Fourth-gen model seeks to improve on original formula while making it more fun

The current Toyota Prius has been with us since 2009, which in iPhone years is several geological ages ago, when the glaciers were still covering much of Acadia (if you believe in receding glaciers, that is). 

A lot has changed since then in the hybrid, PHEV, and EV universe, and in a few short months the fourth-generation Prius will go on sale — Toyota is hoping before gas prices really start partying like it’s 1999 and everyone goes back to driving Hummers. Six long years of development means there will be plenty of new tech, some of which you’ll be able to see and some of which you won’t.

Here’s what hybrid fans will have to look forward to without having to form a line around the dealership the night before the release date:

2016 Toyota Prius rear quarter

1. It will offer greater fuel economy

Fuel economy is one of the reasons people buy the Prius, and in light of advances in diesel and transmission technology the new model will have to perform better than the model it is replacing. Toyota isn’t sharing the concrete figures just yet — the hatch has to go through EPA testing to confirm the sticker numbers — but lighter hybrid powertrain components, a more efficient internal combustion engine and higher-density batteries will yield a significant bump in efficiency.
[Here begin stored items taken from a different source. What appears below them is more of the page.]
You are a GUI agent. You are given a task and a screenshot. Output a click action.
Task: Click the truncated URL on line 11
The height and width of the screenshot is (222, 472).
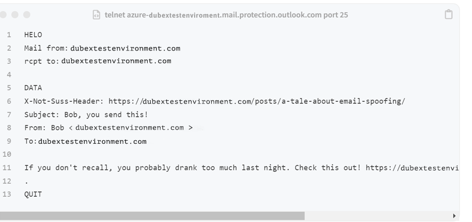pyautogui.click(x=412, y=168)
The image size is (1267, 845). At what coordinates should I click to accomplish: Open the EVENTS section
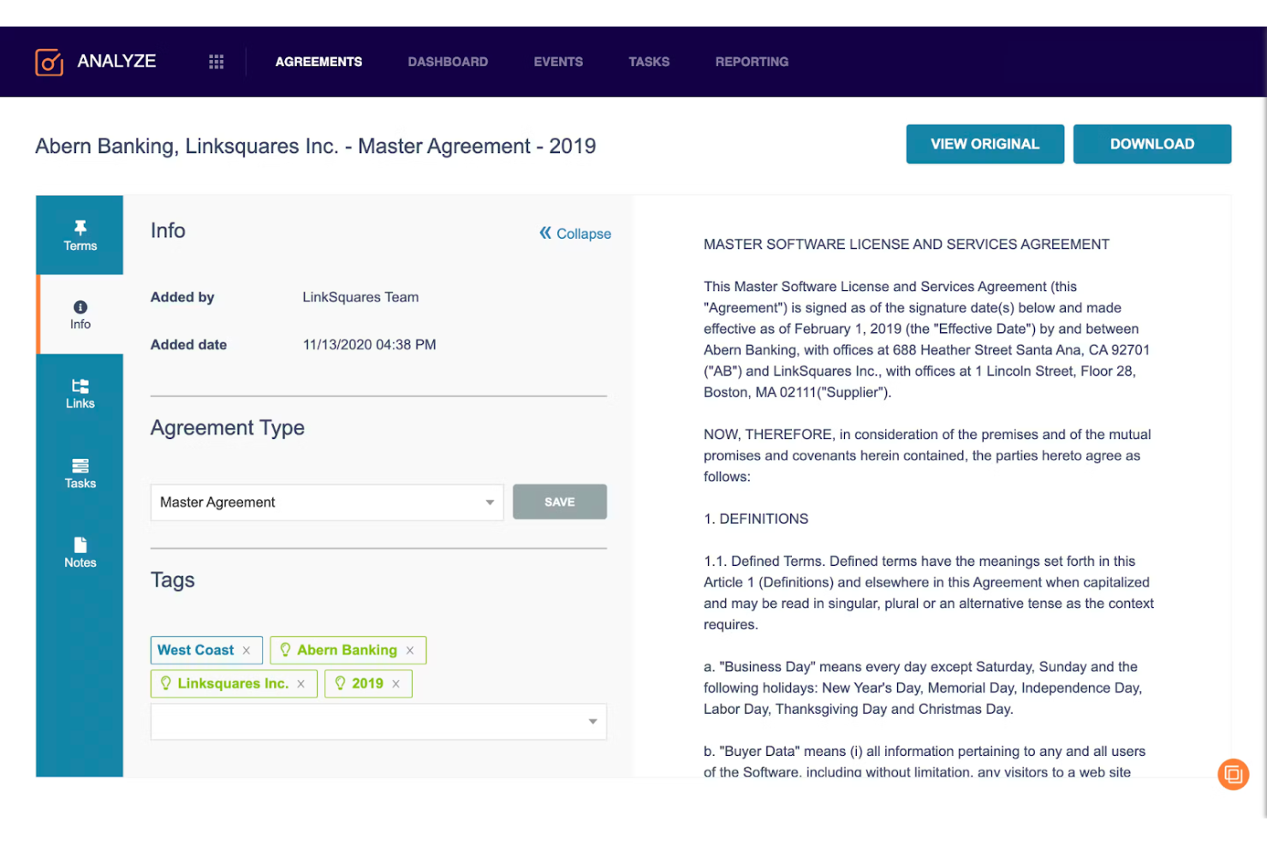pyautogui.click(x=558, y=61)
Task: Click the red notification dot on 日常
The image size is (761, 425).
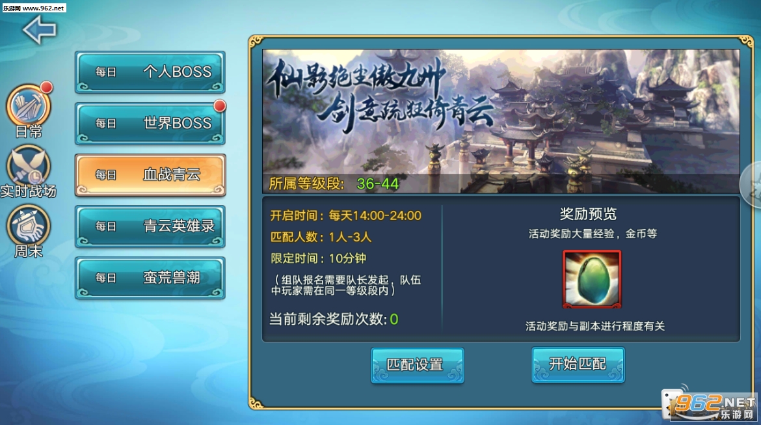Action: coord(46,87)
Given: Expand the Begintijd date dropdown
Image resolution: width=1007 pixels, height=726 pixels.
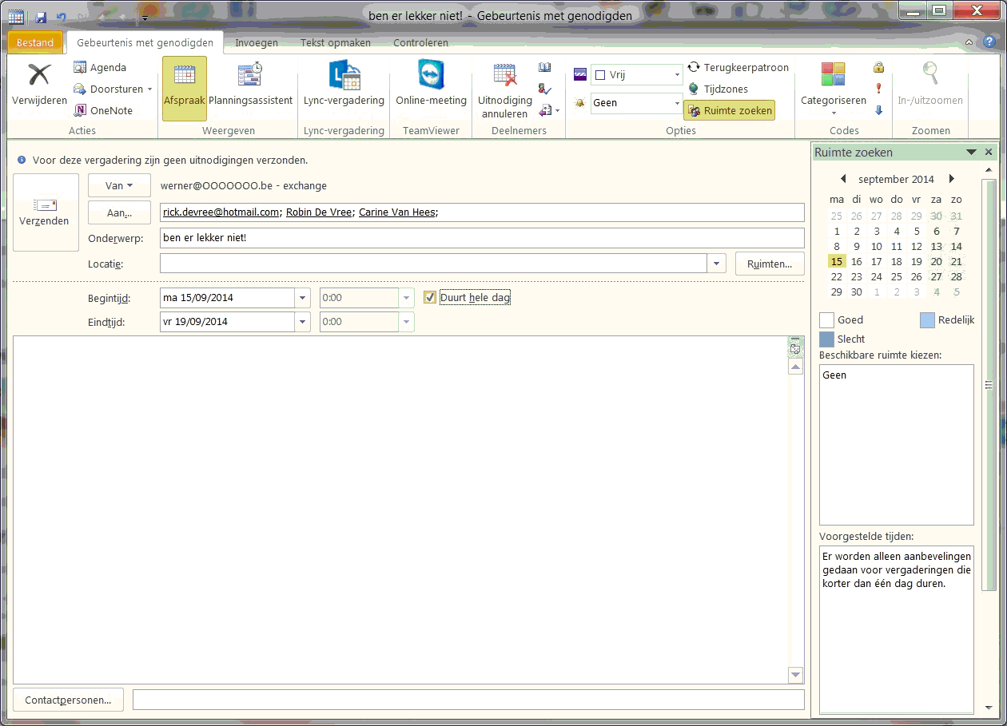Looking at the screenshot, I should coord(303,298).
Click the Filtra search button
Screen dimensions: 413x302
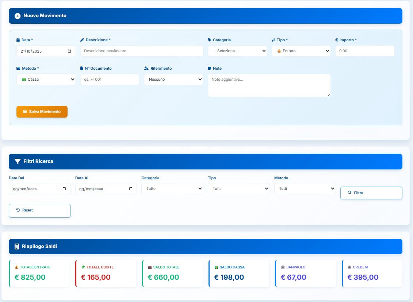coord(371,193)
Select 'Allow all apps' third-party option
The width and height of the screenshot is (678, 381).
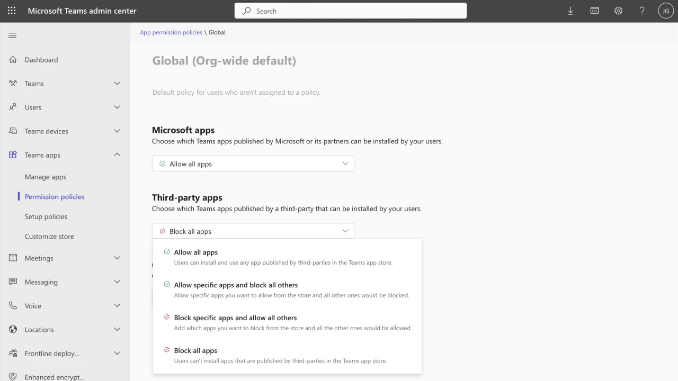196,252
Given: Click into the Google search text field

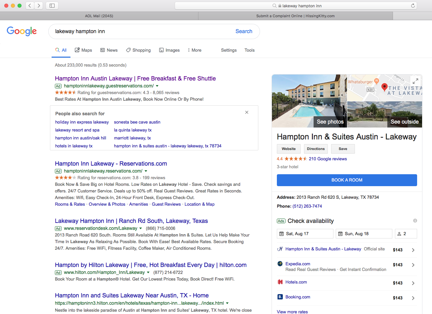Looking at the screenshot, I should pyautogui.click(x=142, y=31).
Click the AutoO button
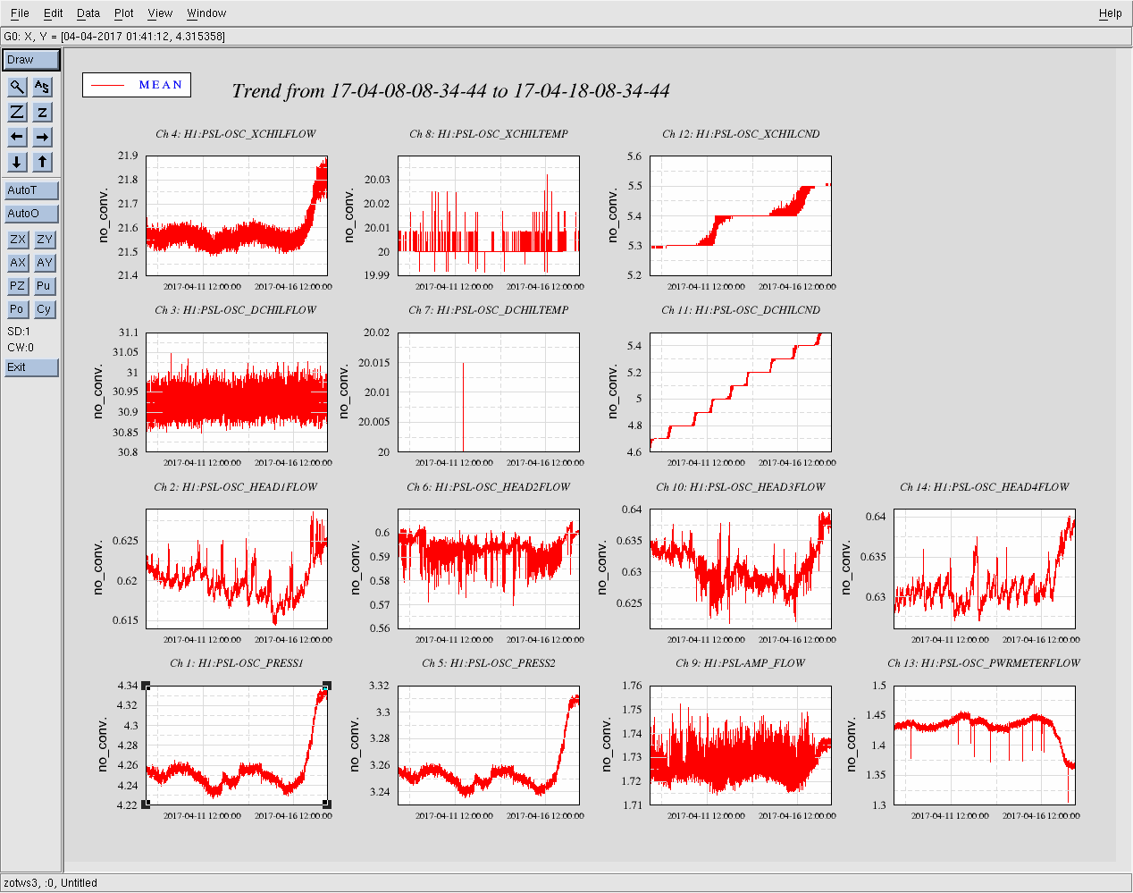Screen dimensions: 1133x893 point(31,214)
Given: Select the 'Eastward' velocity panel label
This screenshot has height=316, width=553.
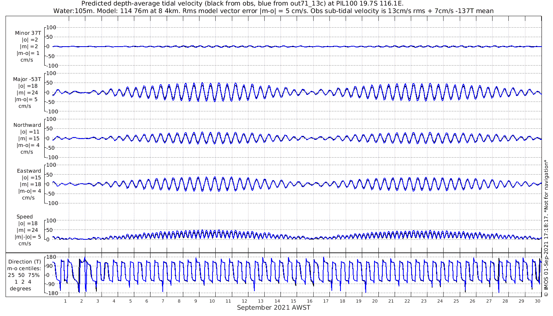Looking at the screenshot, I should tap(29, 171).
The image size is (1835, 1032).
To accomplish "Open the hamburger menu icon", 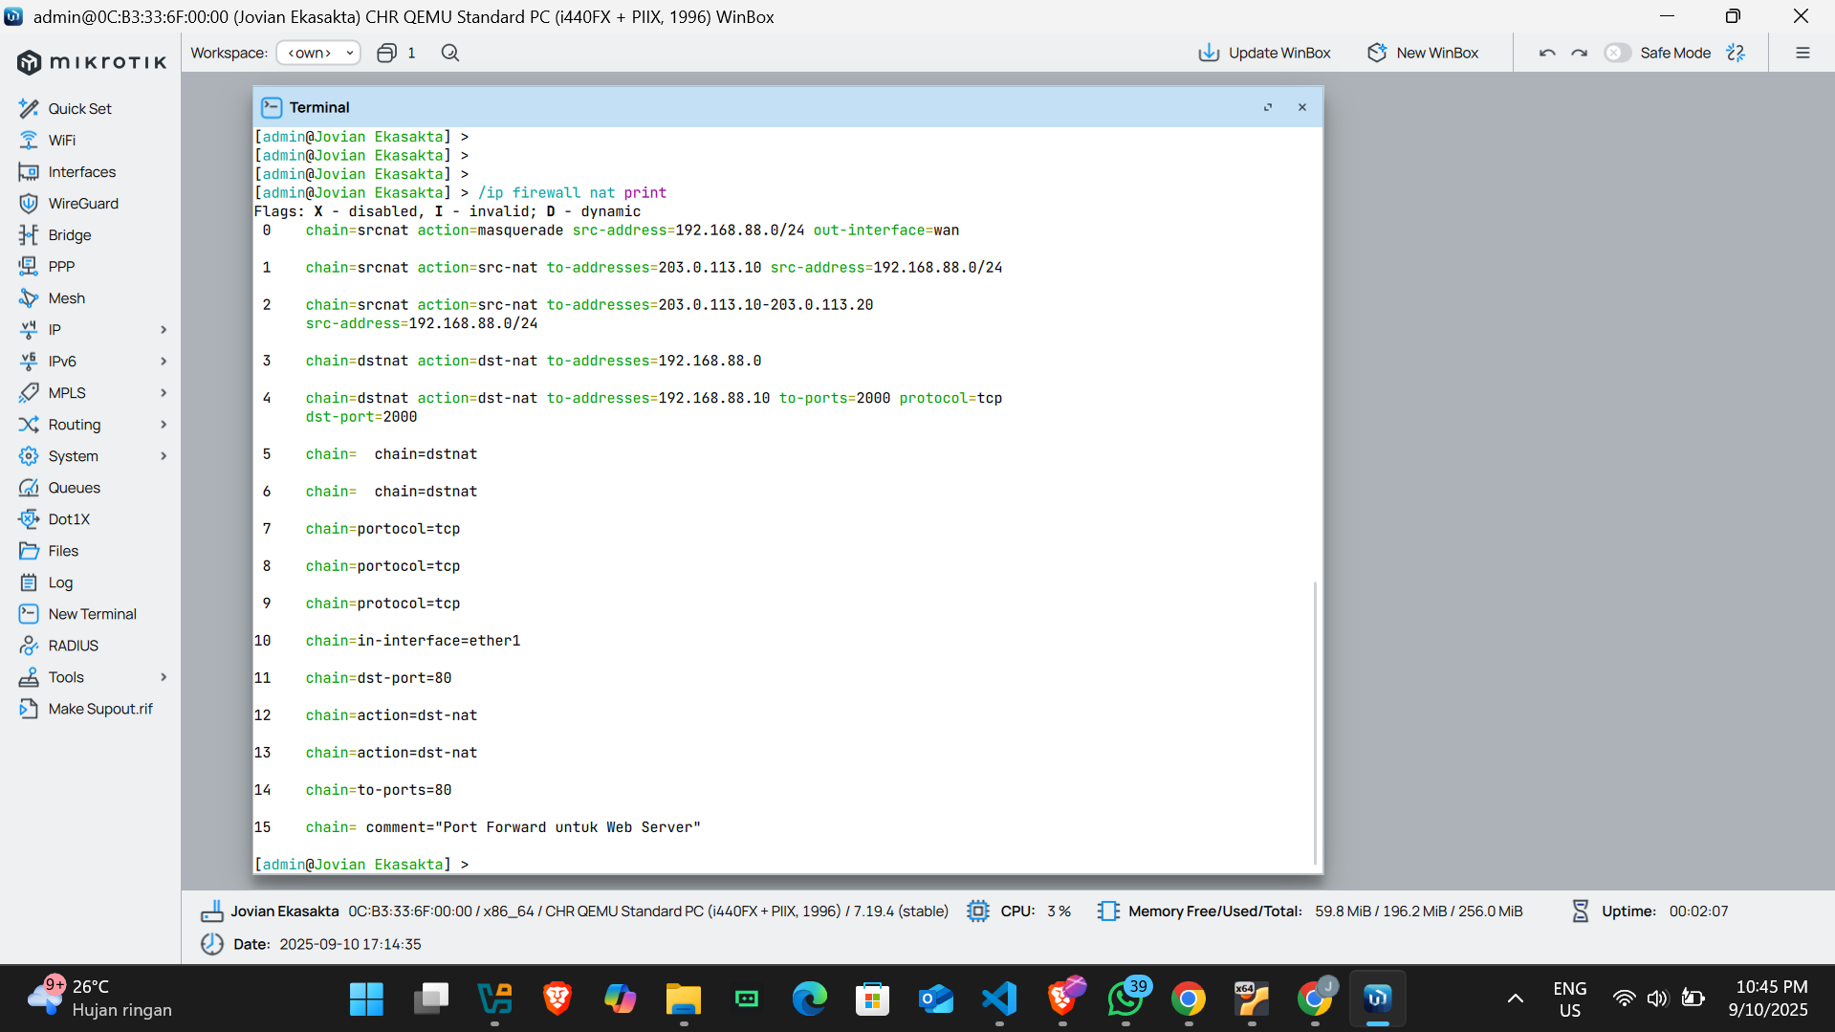I will (x=1802, y=53).
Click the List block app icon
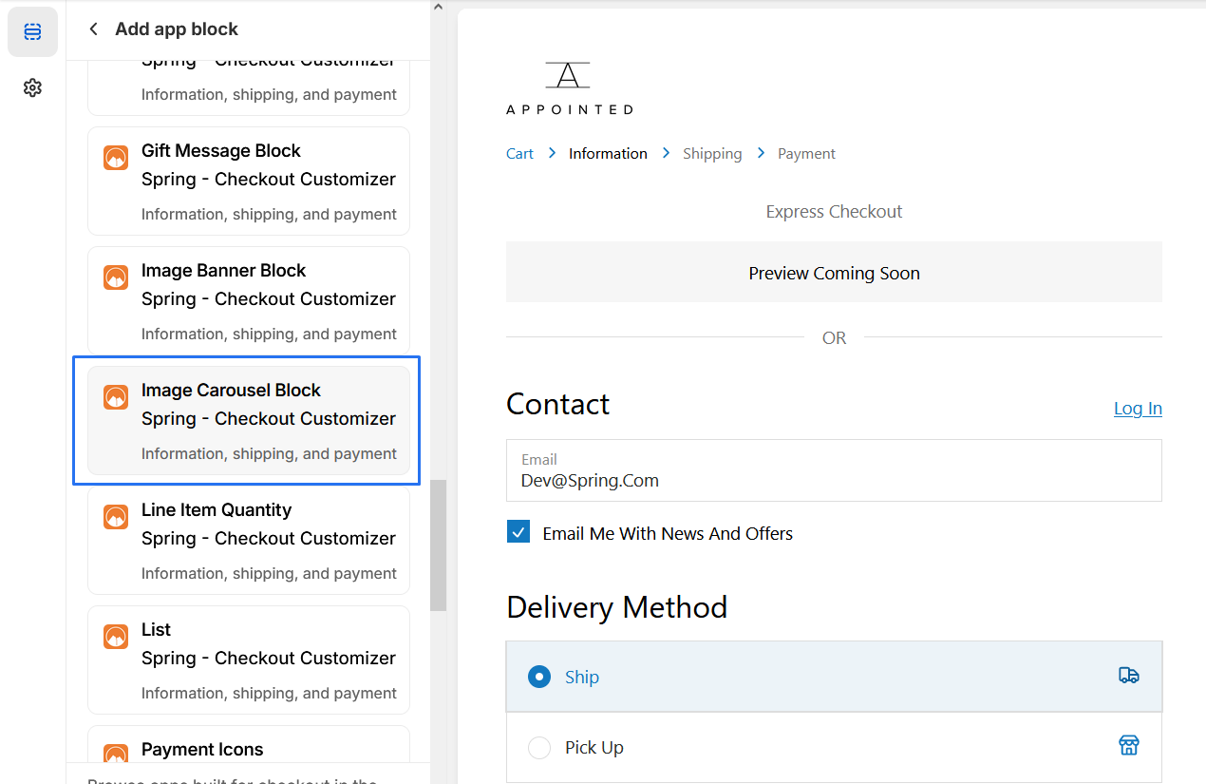The image size is (1206, 784). click(x=116, y=637)
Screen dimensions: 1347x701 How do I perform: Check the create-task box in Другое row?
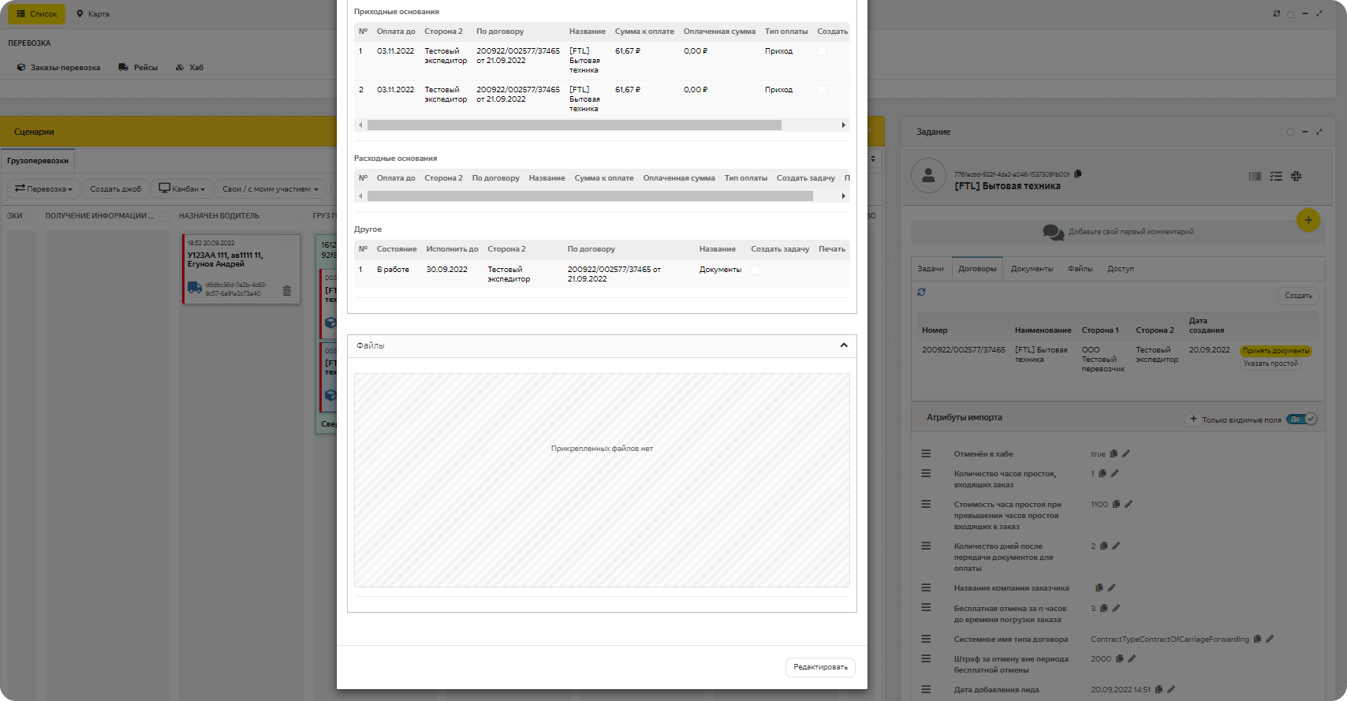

“With an expected ten percent improvement in EPA estimated MPG on core models, Prius will offer best-in-class fuel economy among vehicles without a plug,” Toyota indicated in a statement accompanying the new Prius’ preview to the media. “A soon-to-be unveiled Eco model will achieve an even greater improvement, strengthening Toyota’s leadership in hybrid fuel efficiency.”

2016 Toyota Prius rear view

2. It will handle better

Granted, the bar was not set very high with the outgoing model, with a plodding setup that was fine for finely polished highways and not much more. Ye olde Prius tended to get distacted by potholes, loved turning into a train and following deep ruts in the road and didn’t like corners too much. The new Prius promises a sportier front strut setup, double-wishbone rear suspension and a lower center of gravity. Toyota also claims to have engineered a more rigid body, which will hopefully reduce body lean in the corners. We’re not expecting it to be a B-road blaster (and Toyota isn’t promising this either) so the only way to go is up.

2016 Toyota Prius interior

3. It’s larger

The new Prius is 2.4 inches longer, about 0.6 inches wider, and 0.8 inches lower than the outgoing model. Toyota’s goal for messing with the dimensions was to squeeze a little more passenger room out of the hatchback without turning it into a station wagon, adding space where it counts rather than where it does not.

The outgoing model, despite being a fairly sizeable wedge, did not make the rear bench very inviting and rear headroom was on the skimpy side as the roofline started tapering off too early.

2016 Toyota Prius dash

4. It’s loaded with safety tech

The outgoing Prius could seem like a budget car from the 1990s on the inside, with acres of plastic and a few buttons scattered here and there. It didn’t create the impression of a high tech car despite the hybrid powertrain, and aside from a few standard systems it didn’t really stretch itself to help out the driver when needed. The new Prius will feature Toyota’s Safety Sense (TSS) suite of safety and convenience technologies, which will include an automated pre-collision braking system with pedestrian detection, a lane departure warning system with steering assist and a radar cruise control system. And, of course, automatic high beams. The Prius will be one of the first vehicles to receive this suite of systems, which will trickle down to other Toyota models — not the other way around.

2016 Toyota Prius rear fascia

5. The design will be more exciting

As with handling, there is only one direction for interior and exterior design to go, and Toyota appeared to have chosen the right direction. The new Prius looks less like a slab-sided wooden block and a little more like a coupe. There are slightly irate-looking LED headlights up front, adventurously-styled taillights in the rear, actual character lines along side sides (instead of nothing) and a C-pillar with some style. The rear fascia no longer looks like it was designed by a clever computer program, with some delicate surface details to be contemplated at least in the red exterior color. On the inside, there is a greater visual variety with the possibility of contrasting colors and a larger center stack with an infotainment screen.